SE = √(s1² / n1 + s2² / n2)
df = (v1 + v2)² / ((v1² / (n1 - 1)) + (v2² / (n2 - 1)))

Pooled variance method:

Sp = √(((n1 - 1)s1² + (n2 - 1)s2²) / (n1 + n2 - 2))
SE = Sp × √(1 / n1 + 1 / n2)
df = n1 + n2 - 2

How to Use This Calculator

Choose the test type first. Use one sample when you have one mean. Use paired samples when two values belong to the same subject. Use independent samples when two groups are separate.

Select summary statistics when you already know the sample size, mean, and standard deviation. Select raw data when you want the calculator to compute those values automatically.

Enter the confidence level. A 95% level is common. Use 90% or 99% when your study design requires a different level.

Use the hypothesized value for the related t test. For difference tests, zero is normally used. Submit the form to see the interval, standard error, degrees of freedom, critical value, t statistic, p value, and effect size.

Understanding T Test Confidence Intervals

What the Interval Means

A t test confidence interval gives a likely range for a population mean or mean difference. It is useful when the population standard deviation is unknown.
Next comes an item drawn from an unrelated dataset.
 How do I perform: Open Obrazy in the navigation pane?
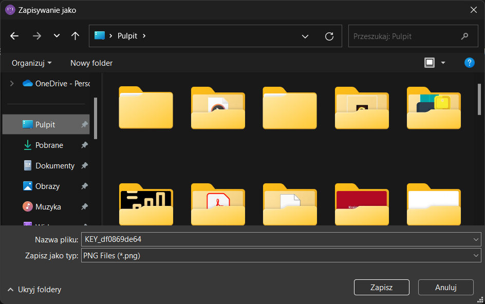coord(47,186)
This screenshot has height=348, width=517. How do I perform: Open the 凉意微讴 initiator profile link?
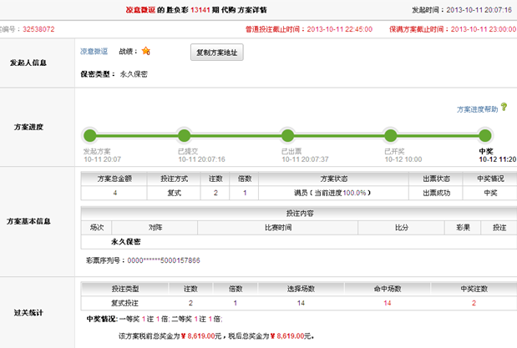click(94, 52)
That is common in real studies. The method uses the sample standard deviation and the t distribution. The t distribution has wider tails than the normal curve. This protects the estimate when sample sizes are small.

When to Use It

Use a one sample interval when you compare one sample mean with a target value. Use a paired interval when each subject has two related measurements. Examples include before and after scores. Use an independent interval when two unrelated groups are compared. Welch's method is safer when group variances differ. The pooled method can be used when equal variance is reasonable.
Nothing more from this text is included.